**Required work:**
**1)** In the piece about cutting back on wine, list the steps of the nightly ritual given in the sentence that begins "Its become a nightly ritual".
**2)** Carry on the piece about cutting back on wine from its last sentence.

**Extracted text:**
Segment Open

Hard to give it up!

The wine that is.  Like many women of my age I know very well that I drink too much.  Its become a nightly ritual - finish work, head for the kitchen to start cooking and out comes the bottle - well I deserve it don't I?  Hard day at the coal face, lots of stress and now to relax I deserve that crisp glass to ease me into the evening.
I listen to the guidelines being trotted out - 14 units a week max - and actually even thats really too much.

Recently, after examining my weight and waist line and wondering why, after 3 yoga classes a week and lots of swimming, nothing was shifting on the scales I decided to address the drink issue.  I summoned up the guidelines on my tablet and got out the measuring vessels.  It was as I thought - I have been in denial for a long time and while I still don't consider that I have a problem I realised that the fact I was regularly drinking close to or sometimes over the recommended amount I should stop.

Segment Closed

**Data:**
Segment Open

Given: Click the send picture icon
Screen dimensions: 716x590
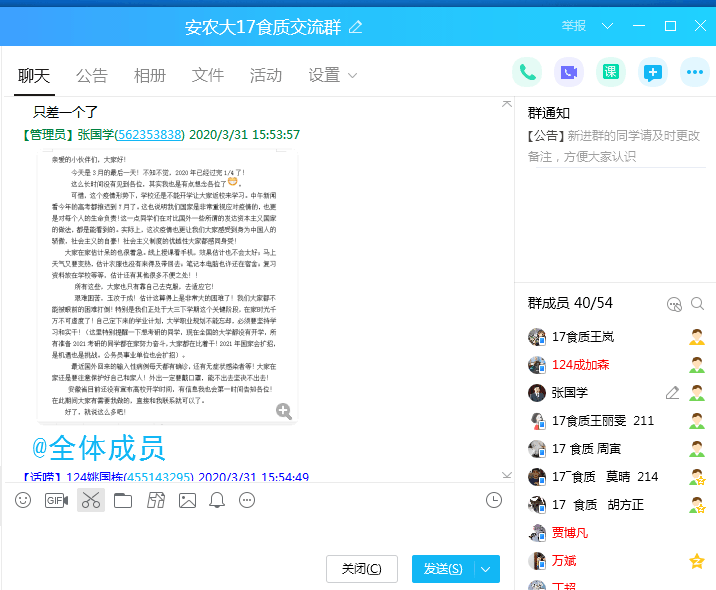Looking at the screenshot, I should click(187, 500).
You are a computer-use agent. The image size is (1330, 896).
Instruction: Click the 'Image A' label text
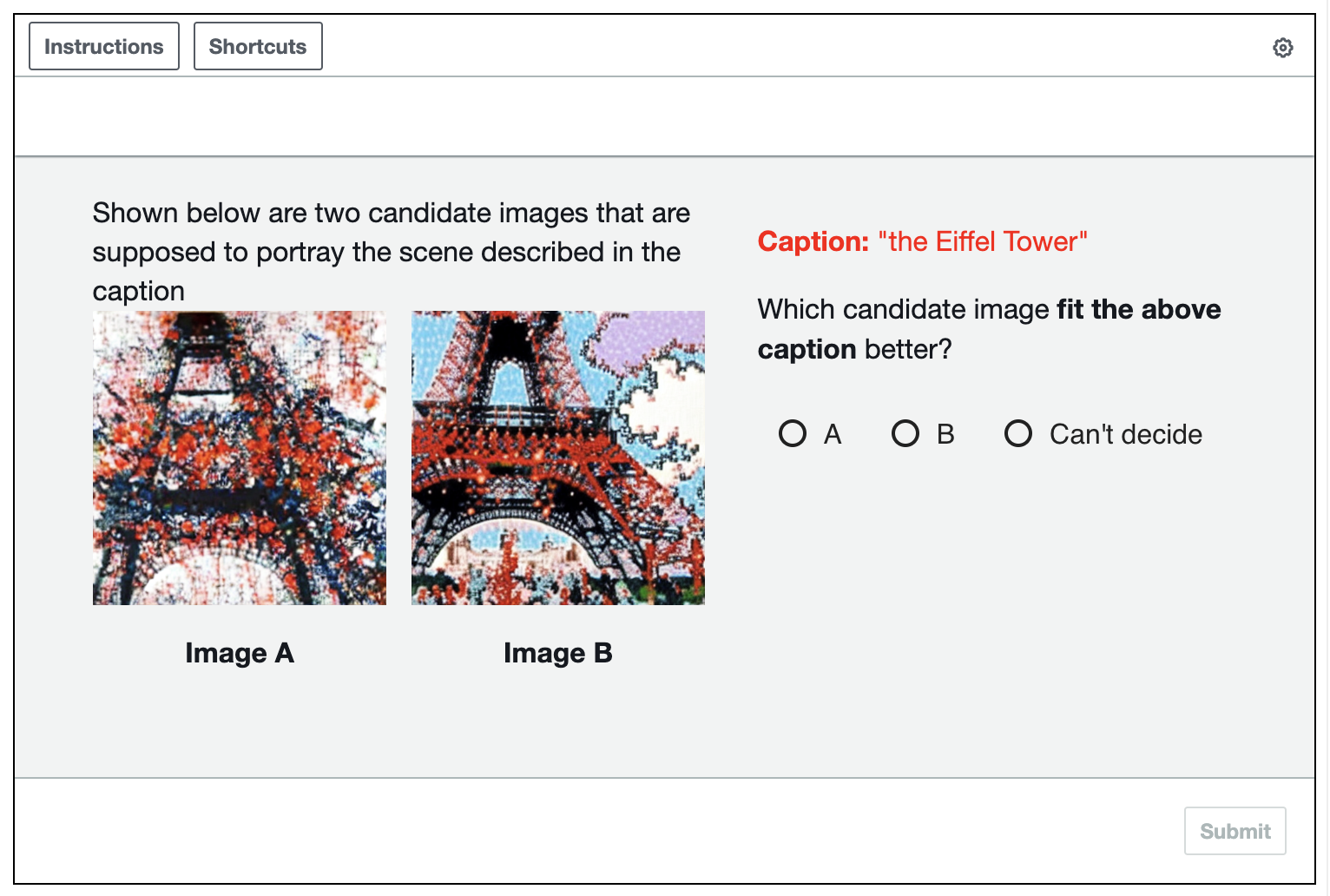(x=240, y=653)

Segment Closed

**List of answers:**
**1)**
- finish work
- head for the kitchen
- start cooking
- out comes the bottle

**2)**
In the past I have given up alcohol for three months - mainly to see if I could.  It wasn't too hard and I substituted  wine with fizzy water with a slice of lemon and ice.  It was ok. 
But this time I knew I would need more help.  Since the Alzhiemer's diagnosis, my resilience to stress and my emotional strength have become seriously challenged.  It doesn't take much to tip me over the edge and I have, worryingly, been reaching out for the old Pino of an evening, with more of a sense of need than anything else.  There is something about holding the wine glass, maybe the colour of the wine  - I don't really know what, but when a friend suggested this particular new recipe it appealed.  I tried it and now I am hooked.

Take a wine glass - splash a little unsweetened lime juice to your taste - I recommend not too much or it will just taste of lime - I think of it more as a colourant!.  Fill up with fizzy water then add the magic ingredient - Angostura Bitters - about 3 drops works for me and voila - really quite a quaffable drink.  I have had this for nearly a week and not once craved anything else. I even mixed up a bottle and took it with me when I went for supper to a friend when I knew I would be driving.   Happy liver!!


Wine on the left and the substitute on the right!

So thats my effort for the weeks lifestyle change - lets see how it works.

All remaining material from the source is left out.